> _Belge Alıntısı_
· · · · ·
MADDE 64. İşbu Andlaşmanın yürürlüğe konuşundan bir yıl sonra, 62. Maddede belirtilen bölgelerdeki Kürtler, bu bölgelerdeki nüfusun çoğunluğunun Türkiye’den bağımsız olmak istediklerini kanıtlayarak Milletler Cemiyeti Konseyine başvururlarsa ve Konsey de bu nüfusun bu bağımsızlığa yetenekli olduğu görüşüne varırsa ve bu bağımsızlığı onlara tanımayı…” [6]
Batılı galip devletler, Kürtlerin nüfusunun çoğunluk olduğu yerlerde yerel özerklik ve “bağımsızlığa yetenekli” olduklarına kanaat getirirlerse bağımsızlık verecekleri hususunda anlaşıyorlardı. Bağımsızlığa yetenekli olup olmadıklarına karar verecek olan Milletler Cemiyeti Konseyi İngiltere, Fransa etkisi altında olan bir kuruluştu. Bu kuruluş vereceği kararla bu devletlerin çıkarlarını kollayacak ve bunların öngördüğü şekilde bir sömürge veya manda Kürt devleti çıkacaktı.
· · · · ·
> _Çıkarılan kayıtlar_
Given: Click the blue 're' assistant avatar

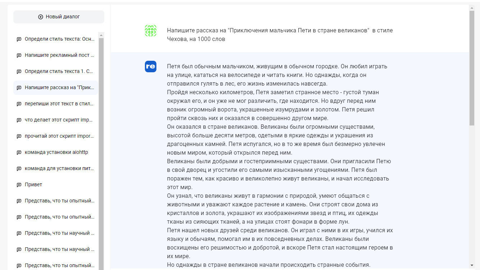Looking at the screenshot, I should [151, 67].

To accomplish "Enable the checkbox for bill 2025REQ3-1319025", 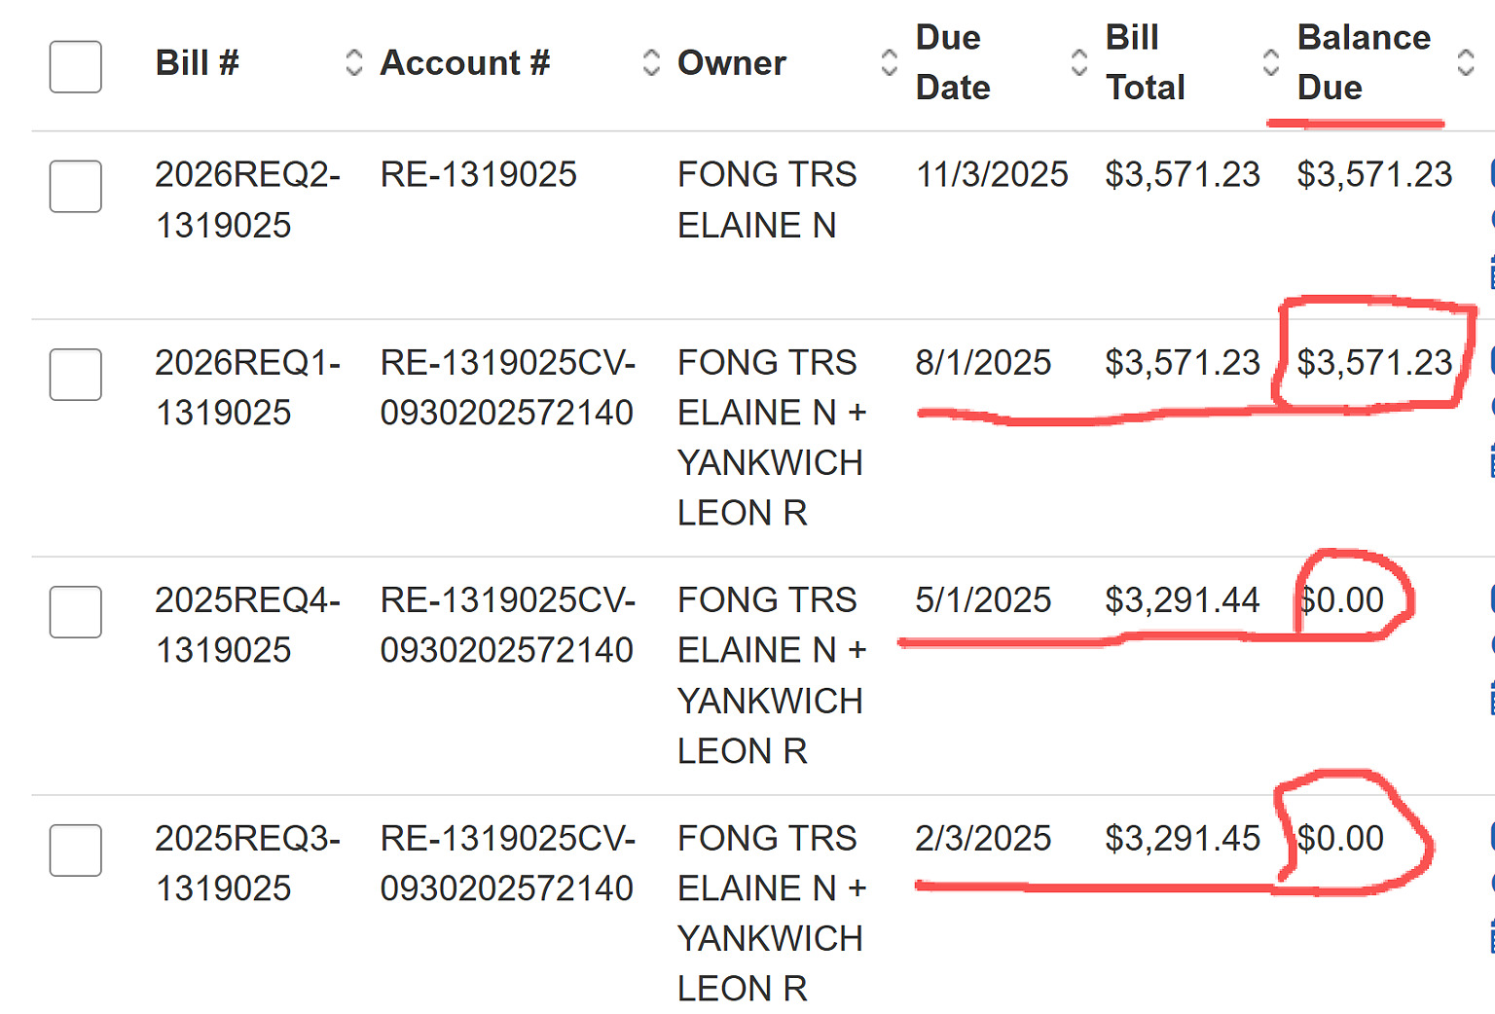I will point(76,851).
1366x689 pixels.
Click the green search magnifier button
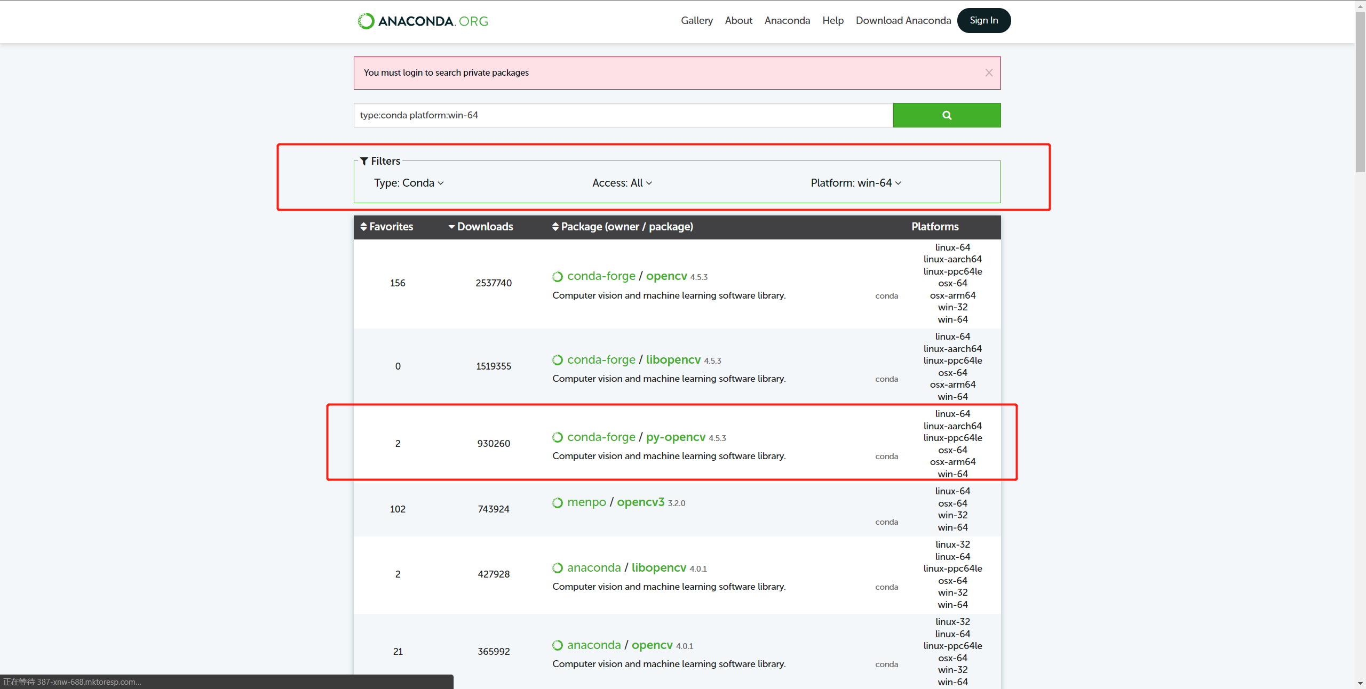(946, 115)
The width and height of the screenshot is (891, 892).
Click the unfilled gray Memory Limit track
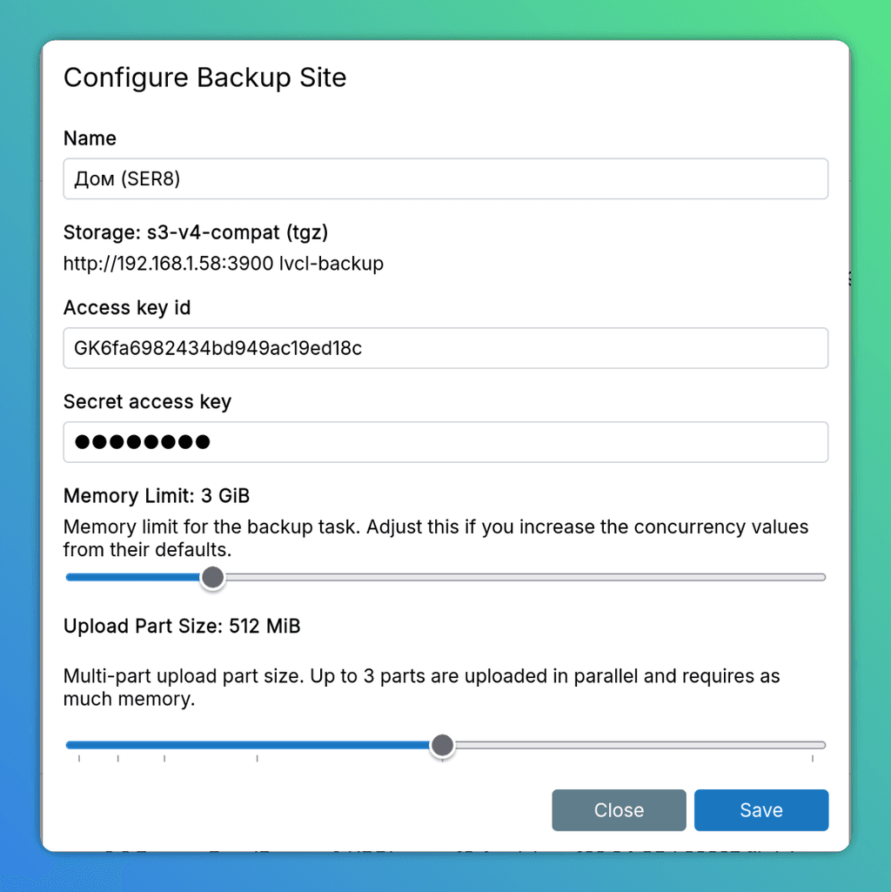click(522, 577)
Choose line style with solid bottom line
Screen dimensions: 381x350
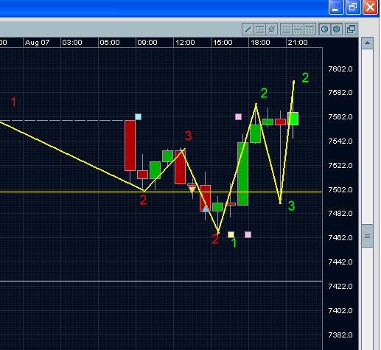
· · · · ·
> _Yönergeler_
1. Aşağıdaki ifadelerin belge alıntısıyla uyuşup uyuşmadığını belirtin. Her biri için evet ya da hayır deyin ve kararı belirleyen sözcükleri alıntıdan aynen aktarın.
(a) Kürtlerin başvurusu, Andlaşmanın yürürlüğe girmesinden bir yıl sonra yapılabilecekti.
(b) Bağımsızlığa yetenekli olup olmadıklarına Kürtler kendileri karar verecekti.
(c) Milletler Cemiyeti Konseyi, İngiltere ve Fransa'nın etkisi altındaydı.
2. Belge alıntısında "MADDE 64. İşbu" ile "Kürt devleti çıkacaktı." arasındaki bölümü, bu iki ifade de dahil olmak üzere, hiçbir değişiklik yapmadan döndürün.
3. Belge alıntısına göre ortaya çıkacak Kürt devletinin neden bir sömürge veya manda devleti olacağını bir ila üç cümleyle açıklayın.

> _Görev Yanıtları_
1.
(a) Evet: "İşbu Andlaşmanın yürürlüğe konuşundan bir yıl sonra"
(b) Hayır: "Bağımsızlığa yetenekli olup olmadıklarına karar verecek olan Milletler Cemiyeti Konseyi"
(c) Evet: "İngiltere, Fransa etkisi altında olan bir kuruluştu"

2.
MADDE 64. İşbu Andlaşmanın yürürlüğe konuşundan bir yıl sonra, 62. Maddede belirtilen bölgelerdeki Kürtler, bu bölgelerdeki nüfusun çoğunluğunun Türkiye’den bağımsız olmak istediklerini kanıtlayarak Milletler Cemiyeti Konseyine başvururlarsa ve Konsey de bu nüfusun bu bağımsızlığa yetenekli olduğu görüşüne varırsa ve bu bağımsızlığı onlara tanımayı…” [6]
Batılı galip devletler, Kürtlerin nüfusunun çoğunluk olduğu yerlerde yerel özerklik ve “bağımsızlığa yetenekli” olduklarına kanaat getirirlerse bağımsızlık verecekleri hususunda anlaşıyorlardı. Bağımsızlığa yetenekli olup olmadıklarına karar verecek olan Milletler Cemiyeti Konseyi İngiltere, Fransa etkisi altında olan bir kuruluştu. Bu kuruluş vereceği kararla bu devletlerin çıkarlarını kollayacak ve bunların öngördüğü şekilde bir sömürge veya manda Kürt devleti çıkacaktı.

3. Kürtlerin bağımsızlığa yetenekli olup olmadığına karar verecek Milletler Cemiyeti Konseyi, İngiltere ve Fransa'nın etkisi altında bir kuruluştu. Bu nedenle Konsey, vereceği kararla bu devletlerin çıkarlarını kollayacaktı. Sonuçta da onların öngördüğü biçimde bir sömürge veya manda Kürt devleti çıkacaktı.